In tema di licenziamento disciplinare, il giudice, al fine di selezionare la tutela reale o risarcitoria applicabile, può sussumere la condotta addebitata al lavoratore, e in concreto accertata giudizialmente, nella previsione del CCNL che, con clausola generale ed elastica, punisca l'illecito con sanzione conservativa.
Tale operazione di interpretazione e sussunzione "non trasmoda nel giudizio di proporzionalità della sanzione rispetto al fatto contestato, restando nei limiti dell'attuazione del principio di proporzionalità, come eseguito dalle parti sociali attraverso la previsione del contratto collettivo".
E' questo l'approdo della giurisprudenza di legittimità (Cass. n. 11665/2022), al quale la Corte di cassazione, con ordinanza n. 5599 del 23 febbraio 2023, ha ritenuto di dover dare continuità, nel pronunciarsi in relazione ad una controversia che aveva ad oggetto l'impugnazione di un licenziamento.

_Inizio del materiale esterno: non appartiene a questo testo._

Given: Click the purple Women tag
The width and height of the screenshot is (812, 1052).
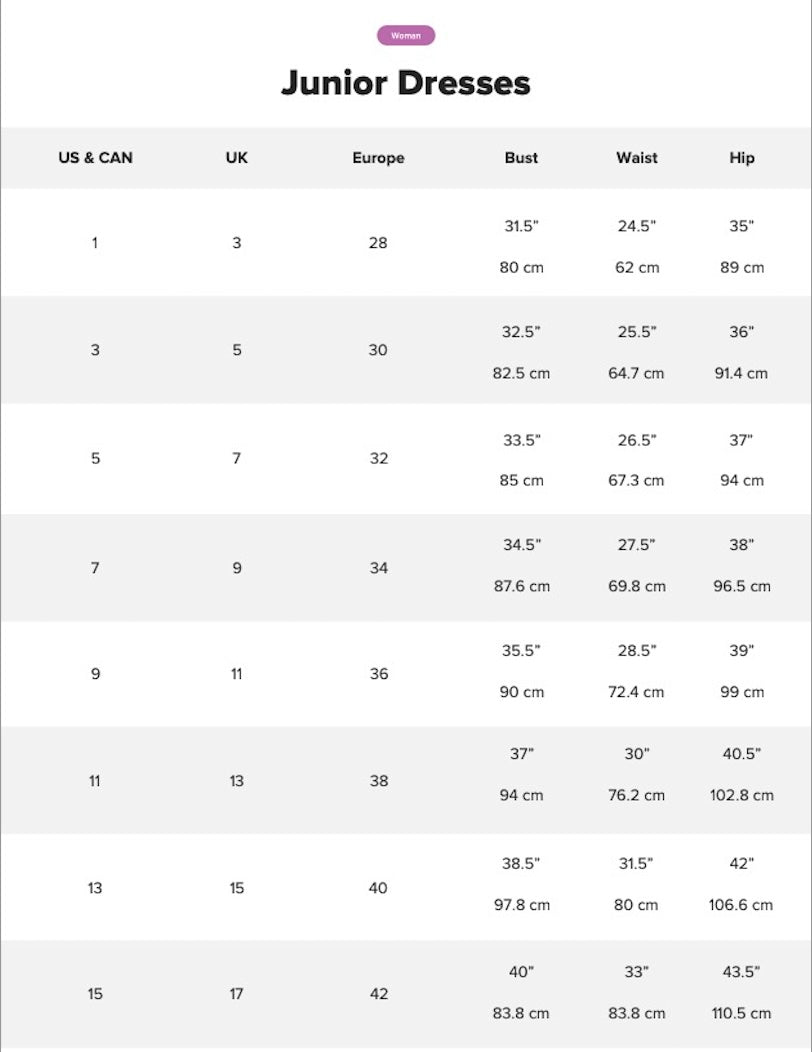Looking at the screenshot, I should click(x=406, y=36).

Nella vicenda in esame, il dipendente di un'azienda si era opposto al recesso per giusta causa intimatogli dalla datrice di lavoro sulla base della contestazione disciplinare di essere stato sorpreso dai carabinieri, durante la pausa di lavoro, in possesso di 25 grammi di hashish, per fini di spaccio, custoditi nella tuta di lavoro, mentre stava rientrando in azienda.
Il lavoratore, in tale frangente, era stato arrestato con asserito grave discredito del nome commerciale della società per l'eco avuto dalla notizia, anche in ambiente extra-lavorativo.
Dopo che la Corte d'appello aveva confermato la decisione con cui i giudici di primo grado, nel dichiarare l’illegittimità del licenziamento, avevano tuttavia escluso l'applicazione della tutela reale, la sentenza di merito era stata cassata dal Collegio di legittimità, con rinvio alla Corte di secondo grado, in diversa composizione.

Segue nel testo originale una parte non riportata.